Lines from the one containing "Ça ira mieux demain (197, 491)" through the end of the data are to be returned exactly, and no others.
━━ DATA FOR PROCESSING
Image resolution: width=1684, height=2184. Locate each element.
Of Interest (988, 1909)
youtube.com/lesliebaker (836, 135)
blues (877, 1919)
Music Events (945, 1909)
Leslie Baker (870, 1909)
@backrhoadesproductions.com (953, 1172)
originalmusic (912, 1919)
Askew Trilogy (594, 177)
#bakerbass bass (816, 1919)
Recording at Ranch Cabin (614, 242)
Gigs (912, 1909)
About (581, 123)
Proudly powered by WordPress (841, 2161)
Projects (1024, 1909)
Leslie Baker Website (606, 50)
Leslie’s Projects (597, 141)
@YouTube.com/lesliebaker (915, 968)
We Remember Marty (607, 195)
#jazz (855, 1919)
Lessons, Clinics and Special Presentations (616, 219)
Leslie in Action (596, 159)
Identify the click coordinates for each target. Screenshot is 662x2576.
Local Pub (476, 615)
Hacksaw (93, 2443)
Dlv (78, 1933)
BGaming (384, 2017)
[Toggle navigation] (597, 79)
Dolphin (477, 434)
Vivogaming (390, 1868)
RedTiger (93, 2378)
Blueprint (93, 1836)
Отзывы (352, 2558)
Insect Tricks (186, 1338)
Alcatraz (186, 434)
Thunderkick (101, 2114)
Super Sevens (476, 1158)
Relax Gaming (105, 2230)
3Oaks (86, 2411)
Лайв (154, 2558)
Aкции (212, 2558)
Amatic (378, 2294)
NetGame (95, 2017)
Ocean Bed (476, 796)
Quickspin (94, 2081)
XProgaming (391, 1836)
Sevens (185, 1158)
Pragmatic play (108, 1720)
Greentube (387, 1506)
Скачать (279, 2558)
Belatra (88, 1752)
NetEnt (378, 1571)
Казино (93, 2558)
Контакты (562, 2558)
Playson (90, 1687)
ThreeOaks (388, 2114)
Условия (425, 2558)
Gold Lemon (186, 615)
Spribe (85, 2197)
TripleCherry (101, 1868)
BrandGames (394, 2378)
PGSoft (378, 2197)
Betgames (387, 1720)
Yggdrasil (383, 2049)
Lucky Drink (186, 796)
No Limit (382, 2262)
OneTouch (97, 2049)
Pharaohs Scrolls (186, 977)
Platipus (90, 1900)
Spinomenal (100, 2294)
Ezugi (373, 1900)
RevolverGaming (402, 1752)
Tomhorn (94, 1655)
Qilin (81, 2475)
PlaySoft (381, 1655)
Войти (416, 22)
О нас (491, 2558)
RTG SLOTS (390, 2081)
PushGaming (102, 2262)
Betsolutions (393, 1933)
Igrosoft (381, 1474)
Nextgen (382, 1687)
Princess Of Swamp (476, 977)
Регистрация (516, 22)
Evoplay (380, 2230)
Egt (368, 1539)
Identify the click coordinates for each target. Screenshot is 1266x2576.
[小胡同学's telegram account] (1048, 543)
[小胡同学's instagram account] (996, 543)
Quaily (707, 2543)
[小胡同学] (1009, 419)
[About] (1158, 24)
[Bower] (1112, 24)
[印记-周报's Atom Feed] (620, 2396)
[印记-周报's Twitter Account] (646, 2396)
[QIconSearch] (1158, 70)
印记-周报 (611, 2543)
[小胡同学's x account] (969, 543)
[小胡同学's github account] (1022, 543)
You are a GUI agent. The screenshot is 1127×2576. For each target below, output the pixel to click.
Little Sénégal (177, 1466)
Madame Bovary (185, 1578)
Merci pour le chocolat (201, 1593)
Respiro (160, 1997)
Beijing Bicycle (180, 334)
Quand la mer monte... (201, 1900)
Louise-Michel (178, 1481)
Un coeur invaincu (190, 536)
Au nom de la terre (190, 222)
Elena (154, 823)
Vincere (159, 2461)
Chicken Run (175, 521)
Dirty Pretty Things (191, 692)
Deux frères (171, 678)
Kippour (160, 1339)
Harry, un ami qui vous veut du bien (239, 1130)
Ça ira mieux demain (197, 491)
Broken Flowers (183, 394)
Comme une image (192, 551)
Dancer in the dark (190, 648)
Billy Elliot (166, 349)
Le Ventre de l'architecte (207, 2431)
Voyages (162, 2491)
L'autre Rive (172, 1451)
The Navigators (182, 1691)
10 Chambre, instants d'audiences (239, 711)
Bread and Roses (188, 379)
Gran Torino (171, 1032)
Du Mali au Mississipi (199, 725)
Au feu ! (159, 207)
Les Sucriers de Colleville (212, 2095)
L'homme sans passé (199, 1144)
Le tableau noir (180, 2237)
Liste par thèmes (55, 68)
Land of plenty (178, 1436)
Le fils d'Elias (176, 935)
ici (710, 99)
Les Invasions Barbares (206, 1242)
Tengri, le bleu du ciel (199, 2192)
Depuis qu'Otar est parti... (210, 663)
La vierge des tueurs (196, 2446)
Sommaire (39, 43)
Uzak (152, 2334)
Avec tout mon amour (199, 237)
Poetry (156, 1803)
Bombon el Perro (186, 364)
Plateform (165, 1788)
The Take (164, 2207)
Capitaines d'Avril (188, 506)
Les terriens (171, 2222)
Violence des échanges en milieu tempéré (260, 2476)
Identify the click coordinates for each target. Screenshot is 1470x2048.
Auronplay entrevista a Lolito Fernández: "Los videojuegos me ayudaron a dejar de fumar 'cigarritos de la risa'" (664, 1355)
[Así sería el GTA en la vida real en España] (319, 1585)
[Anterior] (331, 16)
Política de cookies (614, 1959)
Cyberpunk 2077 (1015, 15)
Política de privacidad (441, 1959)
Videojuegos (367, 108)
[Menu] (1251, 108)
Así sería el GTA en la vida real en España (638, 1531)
━━━━
_TASK OUTPUT:_
Ça ira mieux demain (197, 491)
Broken Flowers (183, 394)
Comme une image (192, 551)
Dancer in the dark (190, 648)
Billy Elliot (166, 349)
Le Ventre de l'architecte (207, 2431)
Voyages (162, 2491)
L'autre Rive (172, 1451)
The Navigators (182, 1691)
10 Chambre, instants d'audiences (239, 711)
Bread and Roses (188, 379)
Gran Torino (171, 1032)
Du Mali au Mississipi (199, 725)
Au feu ! (159, 207)
Les Sucriers de Colleville (212, 2095)
L'homme sans passé (199, 1144)
Le tableau noir (180, 2237)
Liste par thèmes (55, 68)
Land of plenty (178, 1436)
Le fils d'Elias (176, 935)
ici (710, 99)
Les Invasions Barbares (206, 1242)
Tengri, le bleu du ciel (199, 2192)
Depuis qu'Otar est parti... (210, 663)
La vierge des tueurs (196, 2446)
Sommaire (39, 43)
Uzak (152, 2334)
Avec tout mon amour (199, 237)
Poetry (156, 1803)
Bombon el Perro (186, 364)
Plateform (165, 1788)
The Take (164, 2207)
Capitaines d'Avril (188, 506)
Les terriens (171, 2222)
Violence des échanges en milieu tempéré (260, 2476)
Identify the click coordinates for each target. Screenshot is 1470x2048.
Auronplay entrevista a Lolito Fernández: "Los videojuegos me ayudaron a dejar de fumar 'cigarritos de la risa'" (664, 1355)
[Así sería el GTA en la vida real en España] (319, 1585)
[Anterior] (331, 16)
Política de cookies (614, 1959)
Cyberpunk 2077 (1015, 15)
Política de privacidad (441, 1959)
Videojuegos (367, 108)
[Menu] (1251, 108)
Así sería el GTA en la vida real en España (638, 1531)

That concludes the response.